Engineering Contradictions & Design Principles
Engineering Contradiction Analysis
1Ease of operation
If documents are organized into clusters with same or similar attributes, then document searchability and organization are improved, but it becomes difficult to ascertain which clusters are relevant to a particular query and to identify similarities among multiple clusters
Solution Approach 1:
The patent transforms the abstract concept of cluster similarity into a visual spatial dimension. Clusters are displayed as graphical representations where physical distance on the screen corresponds to similarity magnitude - closer clusters are more similar, farther clusters are less similar. This dimensional transformation allows users to intuitively assess relationships that would otherwise require complex analysis of multiple document attributes.
Solution Approach 2:
The patent employs color coding to represent different clusters and their relationships. Each cluster can be displayed with distinct colors or shading patterns, allowing users to quickly identify and differentiate between clusters. Color variations can also indicate similarity levels or selection states, enhancing the visual perception of cluster relationships without requiring users to analyze textual content.
2Measurement precision
If visualizations depict similarities among multiple clusters, then user ability to identify relevant clusters is improved, but current technologies are limited in their abilities to effectively and accurately generate such visualizations
Solution Approach 1:
The patent changes the parameter representation from abstract similarity scores to concrete visual parameters including spatial distance, graphical size, and color intensity. The system calculates similarity metrics between clusters and transforms these into visual properties - for example, clusters with higher similarity are positioned closer together or displayed with larger sizes. This parameter transformation makes abstract similarity measurements visually perceivable and intuitively understandable.
Solution Approach 2:
The patent segments the large set of document clusters into manageable visual groups displayed in a spatial arrangement.
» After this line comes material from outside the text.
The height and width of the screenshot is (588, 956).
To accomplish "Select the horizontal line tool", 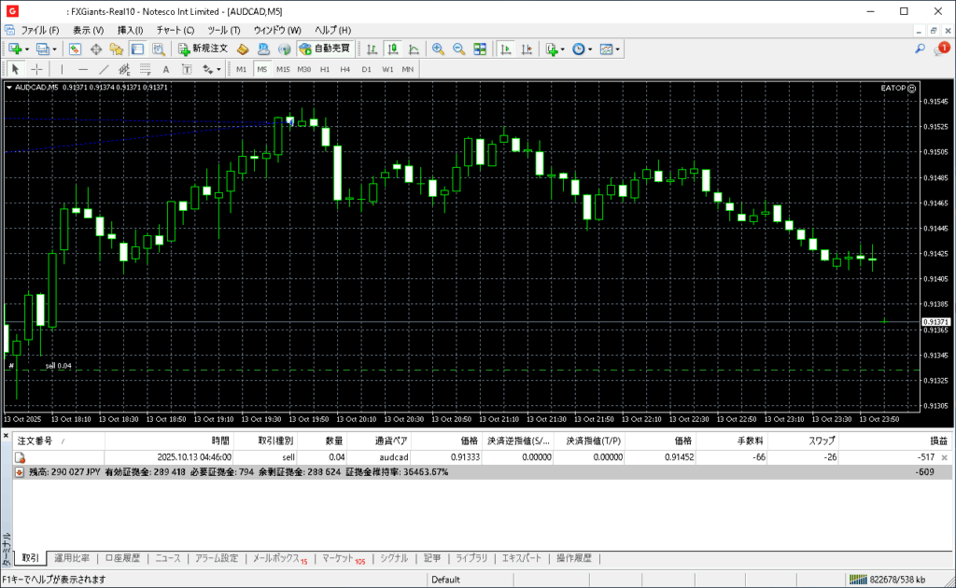I will click(x=83, y=69).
Rather than presenting all clusters simultaneously in a flat list, the system organizes them in a two-dimensional space where related clusters are grouped together. This segmentation allows users to focus on specific regions of interest while maintaining awareness of the overall cluster landscape.
Data Source
AI summary
Systems and methods for generating visualizations of a set of processed electronic documents are disclosed. According to certain aspects, a set of clusters may be generated to reflect similarities among content of a set of electronic documents. An electronic device may generate a visualization of the set of clusters, where the visualization may include a set of representations corresponding to the set of clusters. A user interface may display the visualization, where the representations may be positioned to reflect similarities and differences between a set of documents included in a target cluster and additional sets of documents included in additional clusters.